Ayer soñé con Platero. Sí, sí, con Platero, el plateado burro andaluz, pero era un sueño muy extraño: Manolo García, sí, sí, el último de la fila, le había subido a sus aviones plateados y rozando los tejados miraba libros de pintura que había tomado prestados del Bubisher de Smara.
El pequeño peludo y suave, tan blando por fuera que se diría todo de algodón, parecía más que un burro, un toro de plata, como la escultura de Richard Orlinski. Estaba uncido a Silver, el caballo de El Llanero Solitario y los dos formaban parte de una plateada viga en la que iba montado Najibgonza, un niño que, extrañamente, lucía una poblada barba blanca, como de plata; de la viga colgaba una escalera que brillaba, radiante, como la cola de un traje de novia.
Iba surfeando gigantescas dunas de arena brillante hasta que llegó a una con forma de gran elefante en la que estaba sentado El principito. Descansó un rato con él, charlaron animadamente y el niño coronado le retó a realizar una tarea propia más bien de los antiguos héroes griegos: tenía que llegar hasta el planeta donde habitaba el Señor Carmesí, que jamás ha aspirado una flor, y por tanto, jamás ha mirado una estrella y jamás ha querido a nadie.
Antes tenía que conseguir esa flor, que no era una flor cualquiera, era la flor de plata que se encontraba en un lejano lugar al que únicamente podían acceder los niños cuyo índice de imaginación fuera superior al número de granos de arena del Sáhara. Ese requisito lo cumplía con creces nuestro amigo, pero ¿dónde se podía encontrar esa flor? Saint-Exupéry le había chivado de camino que estaba muy lejos, entre Potosí y el Mar del Plata. Y allá que se fue cruzando los mares en su viga alada.
Un boliviano le dijo que ya no quedaban de esas flores, las habían esquilmado todas hacía ya siglos, que buscara tal vez en Argentina. Cerca de Buenos Aires, un hincha del Boca le dijo que ya no quedaban, las había fundido el actual gobierno de Milei para paliar la crisis y ahuyentar el corralito. Nuestro héroe no entendía nada, no sabía qué era eso del corralito, pero tuvo que salir por piernas, por alas, pues algún ministro veía el carruaje tan ostentoso como apetitoso, dada la situación, y regresó al desierto.

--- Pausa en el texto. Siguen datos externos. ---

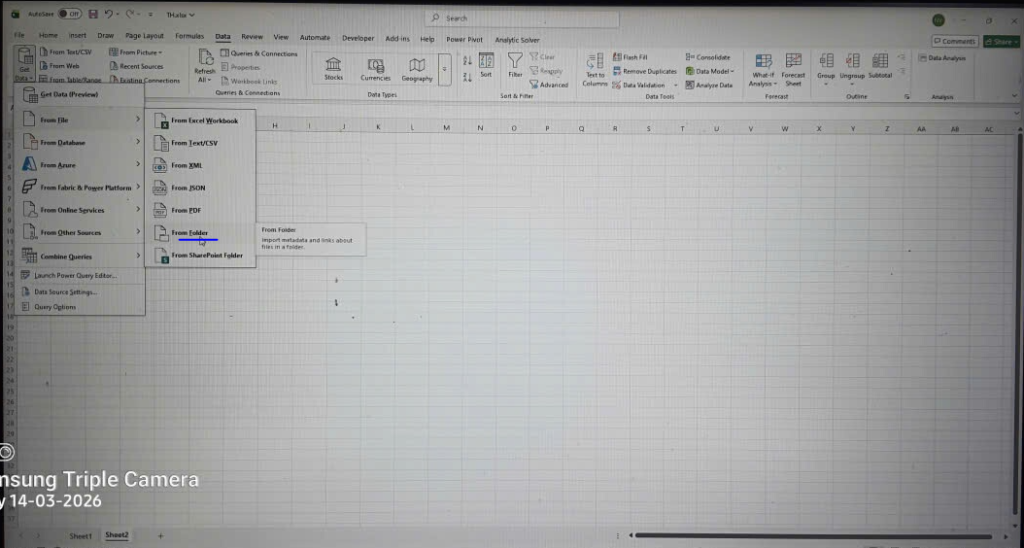Click the Search box in title bar
The height and width of the screenshot is (548, 1024).
pos(520,18)
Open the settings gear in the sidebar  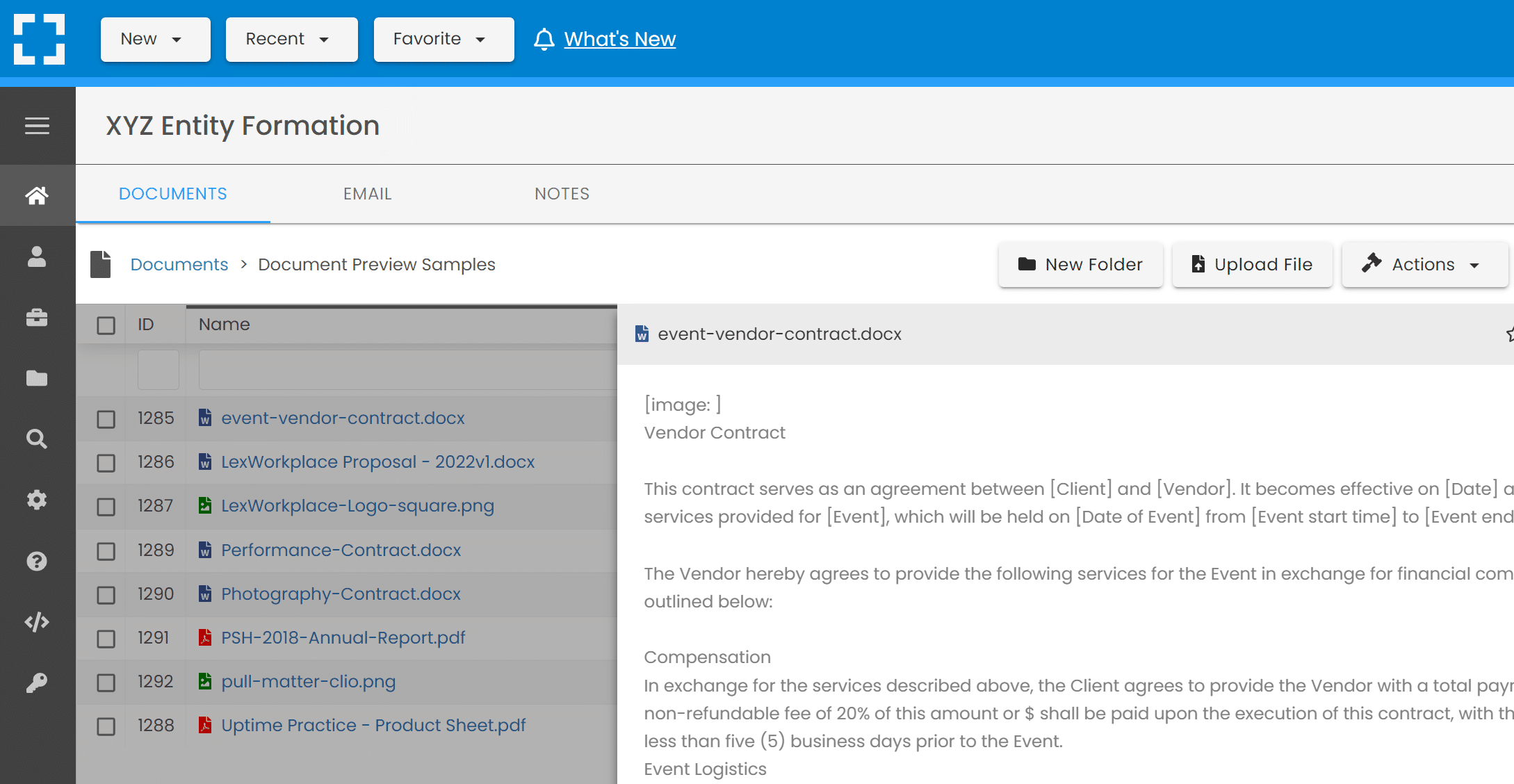pyautogui.click(x=37, y=500)
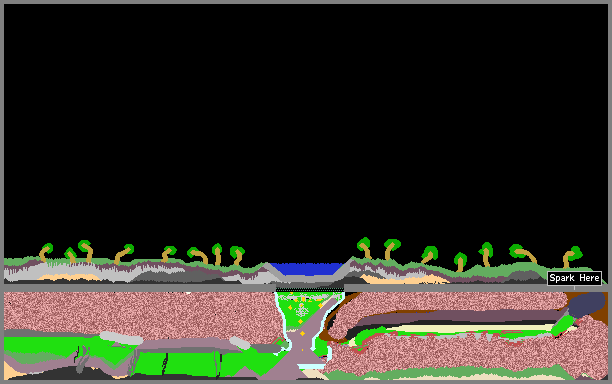The height and width of the screenshot is (384, 612).
Task: Click the pink speckled region on the left
Action: tap(141, 312)
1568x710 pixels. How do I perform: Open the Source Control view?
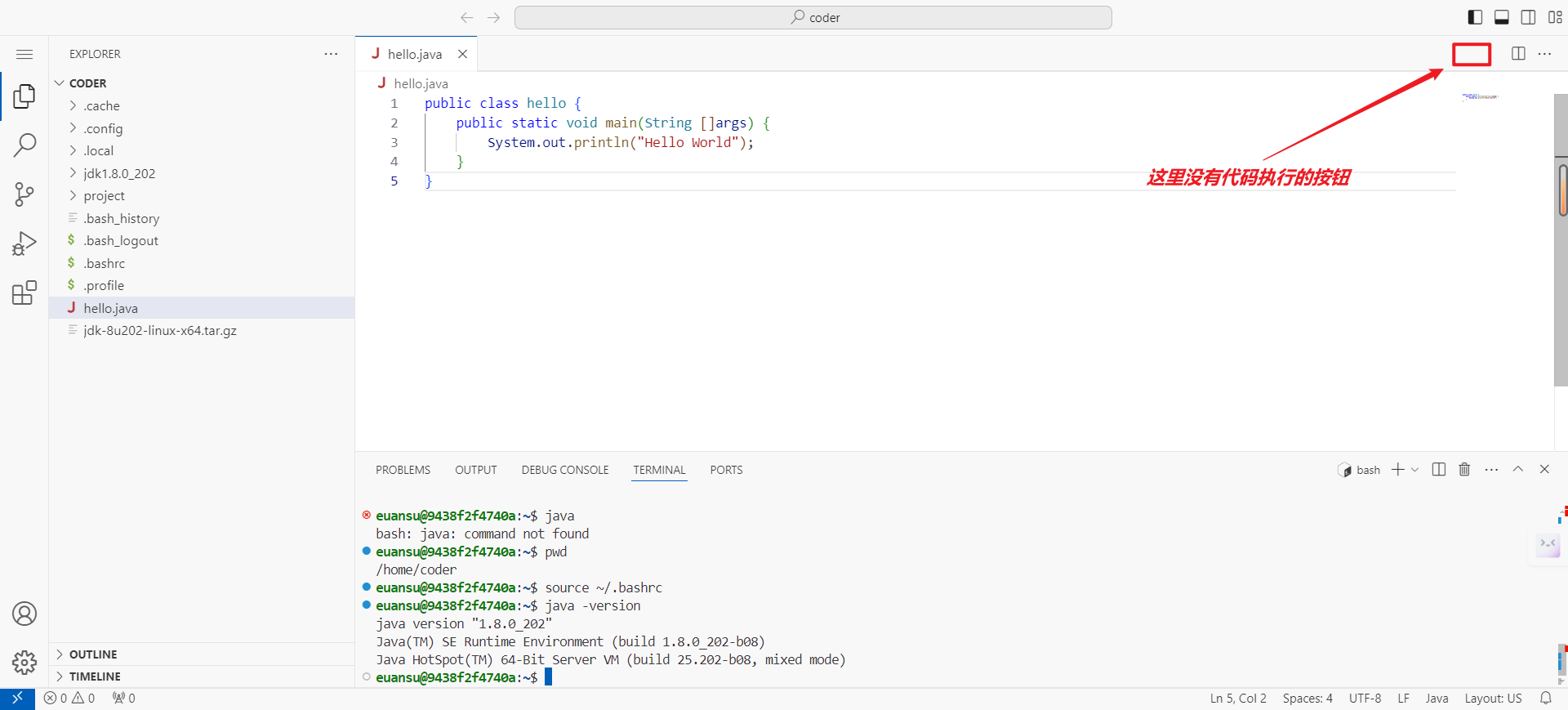pos(24,194)
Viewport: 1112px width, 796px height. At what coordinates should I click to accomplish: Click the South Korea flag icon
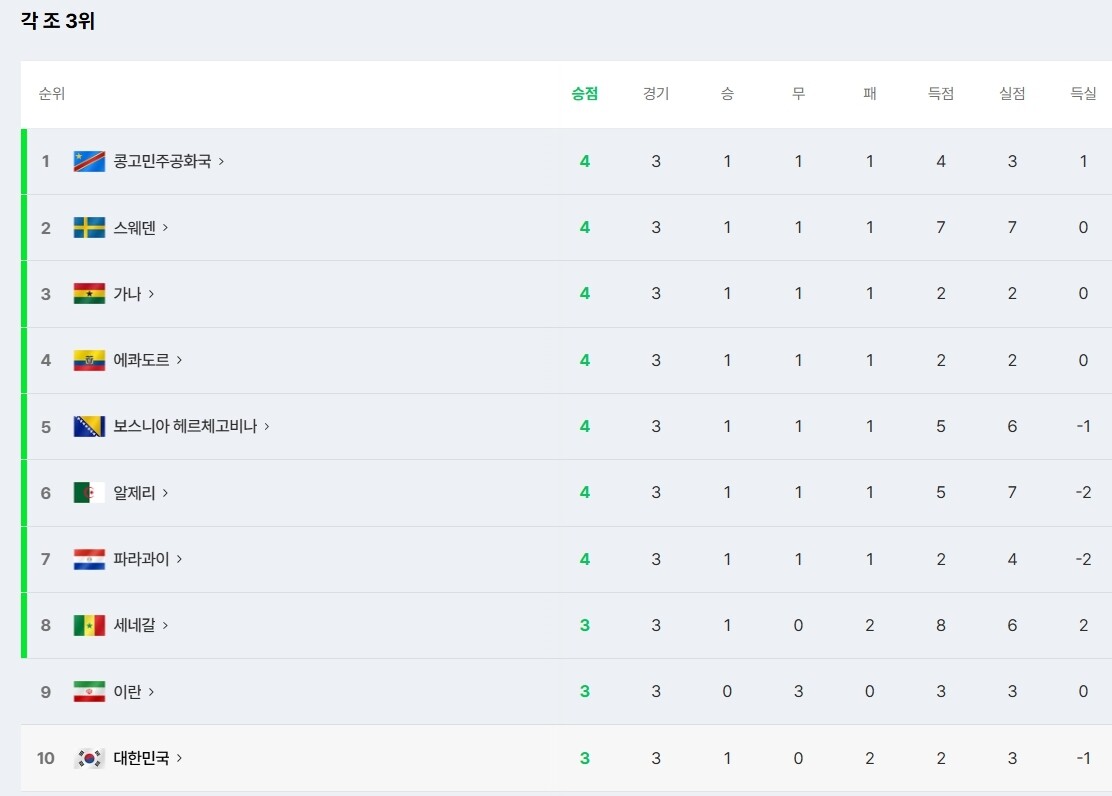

Vagó y vagó sin éxito y, desesperado, cuando estaba ya casi rendido, se sentó un momento en el jardín de la biblioteca de Dajla, que, debido a las lluvias torrenciales caídas esos días, florecía con un verde espectacular. Se recostó hasta que le entró un sueño profundo del que le despertó el canto mágico de un pájaro de color plateado, con fondo negro y blanco, en cuyo pico llevaba una preciosa flor de plata, no sabría decir si era una rosa, parecía muy frágil, sin espinas, con una sola hilera de pétalos.
Por fin lo había conseguido, el resto de la odisea era más fácil, no tenía más que trepar en su escalera de luz de plata hasta su amiga la Luna y ofrecerle la flor al señor Carmesí.
Ya estaba casi llegando cuando de repente… zas, pisó mal, se resbaló y la flor de plata se le escurrió de la mano. Najibgonza se lanzó hacia abajo deshaciendo el camino e intentando agarrar la flor; cada vez que parecía alcanzarla, esta se le iba de las manos. Una y otra vez. Parecía imposible.
Entonces…
Entonces sonó el despertador y, asustado, empapado de sudor, me incorporé en mi cama. No os lo creeréis, debajo de la almohada había una moneda de plata.
Y no, yo no creo en el ratoncito Pérez y ya solo se me cae el pelo, no los dientes.